This release includes the core EQL language, a schema mapping to Sysmon, and a set of analytics initially focused on Atomic Blue.
I think this language my coworkers created is a unique contender for use beyond the security world where defining how events correlate with other events in a given timespan has meaning. The read the docs documentation has information on the how and what: https://eql.readthedocs.io/en/latest/ anyway, have at it. :)
Thanks for sharing your creation with the world! I get sad a little whenever I see someone write a language interpreter/compiler in $NOT_HASKELL. Don’t get me wrong, I’m not implying your decision wasn’t the best one under the circumstances, I’m just curious whether you’ve considered doing that.
The grammar of the language is defined in EBNF / Tatsu in python https://github.com/endgameinc/eql/blob/900a25e7e8721292be61e11352efb5329d399b53/eql/etc/eql.ebnf and in spite of what has been released we’ve also implemented it in a couple other languages internally. Neither of them Haskell as we don’t use that at all internally, but I think we’ve talked about doing so in OCaml.
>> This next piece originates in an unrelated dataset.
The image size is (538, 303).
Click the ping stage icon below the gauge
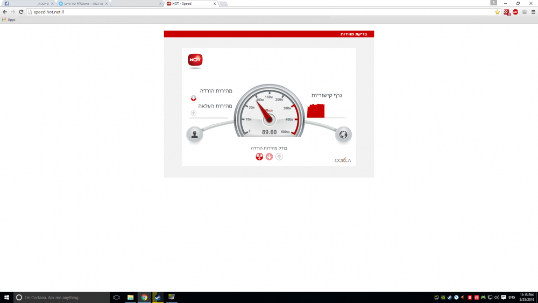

The language is relatively simple and even the extensions w/ functions etc don’t lock it to any particular PL stack, nor would they prevent you from compiling EQL statements into little programs “straight”. The heavy lifting around EQL has to do with making it compatible with data formats and schemas from other security tools, IE how do security events from windows/linux/mac compare, etc.
Ideally this query language will have other implementations. At its heart it’s just a way of ingesting events and selecting those that match patterns either within single events or in chains of interrelated events. None of that is wedded to python or anything else.